What the task requires: Please restate all of the records word for word, setting the pictures aside.

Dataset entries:
*** Block opens ***

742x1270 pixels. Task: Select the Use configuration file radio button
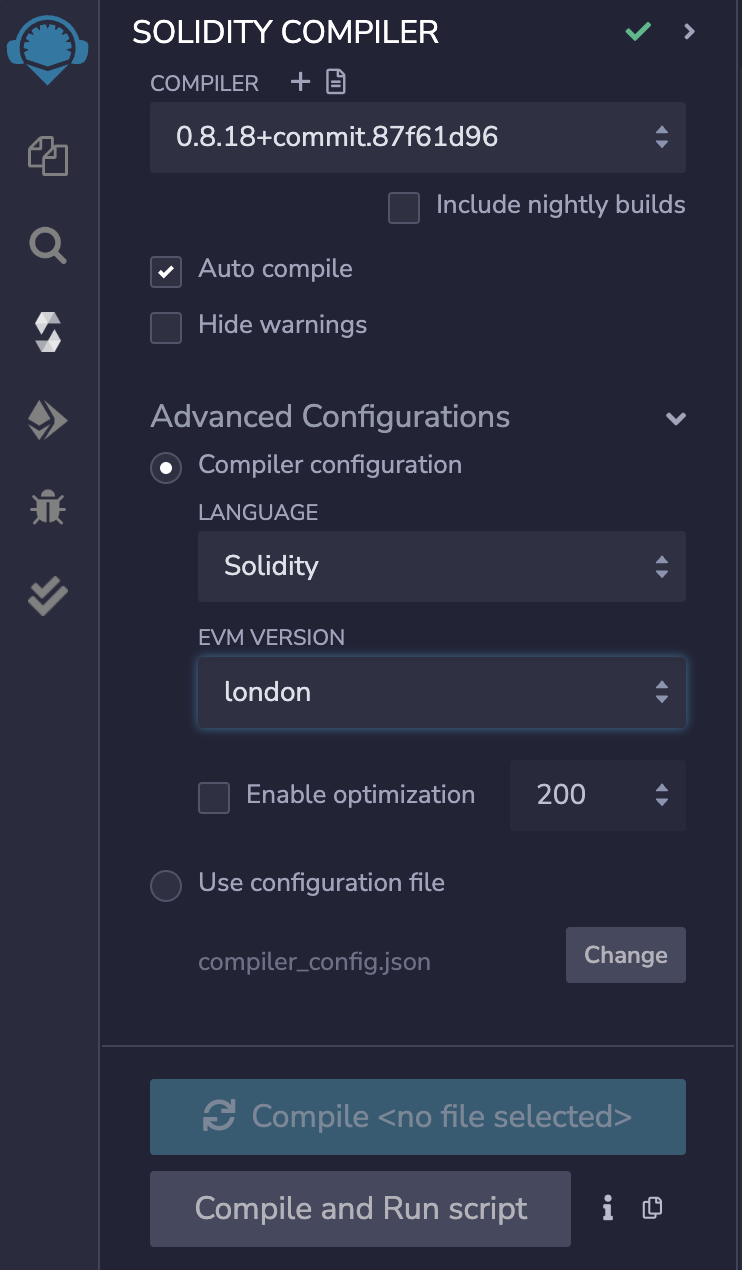166,885
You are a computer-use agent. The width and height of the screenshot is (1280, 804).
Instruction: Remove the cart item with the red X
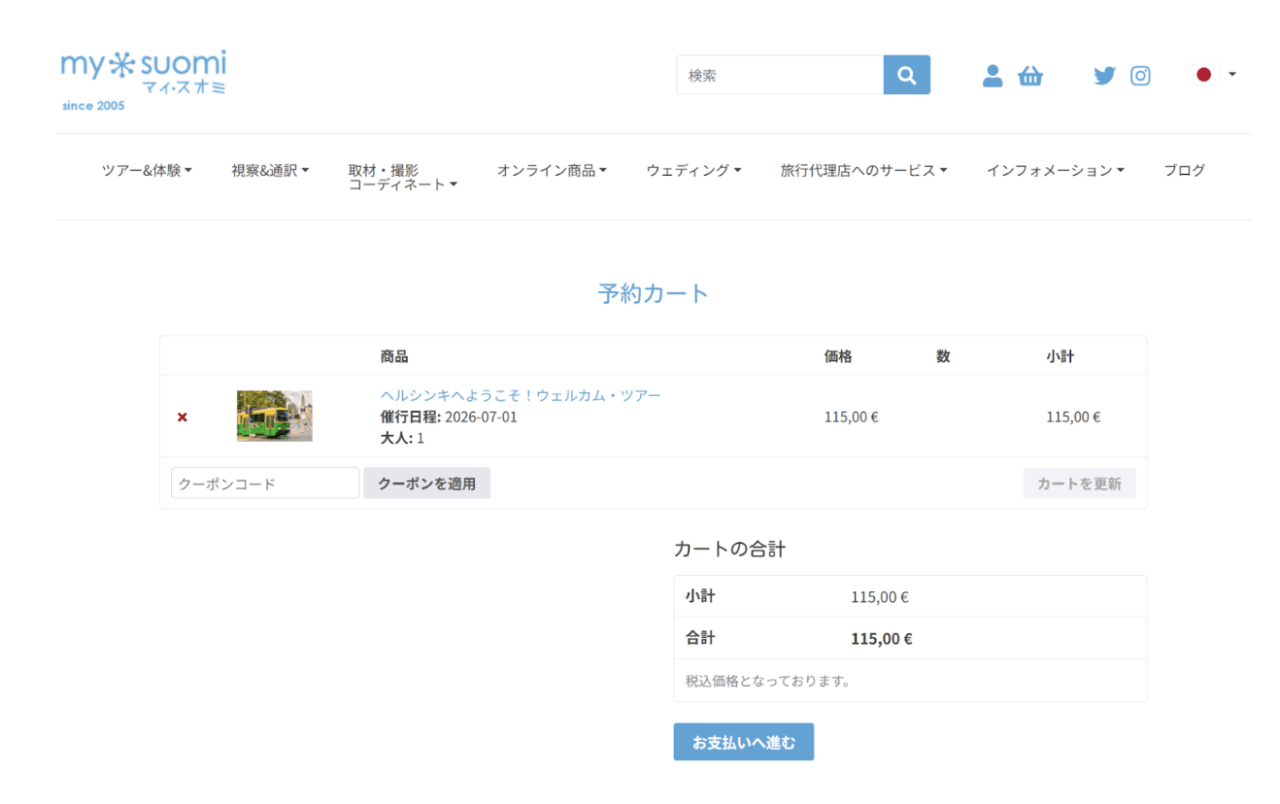click(x=181, y=417)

*** Block closes ***

Task response:
742x1270 pixels. Task: Select the Use configuration file radio button
166,885
You are a computer-use agent. The width and height of the screenshot is (1280, 804).
Instruction: Remove the cart item with the red X
click(x=181, y=417)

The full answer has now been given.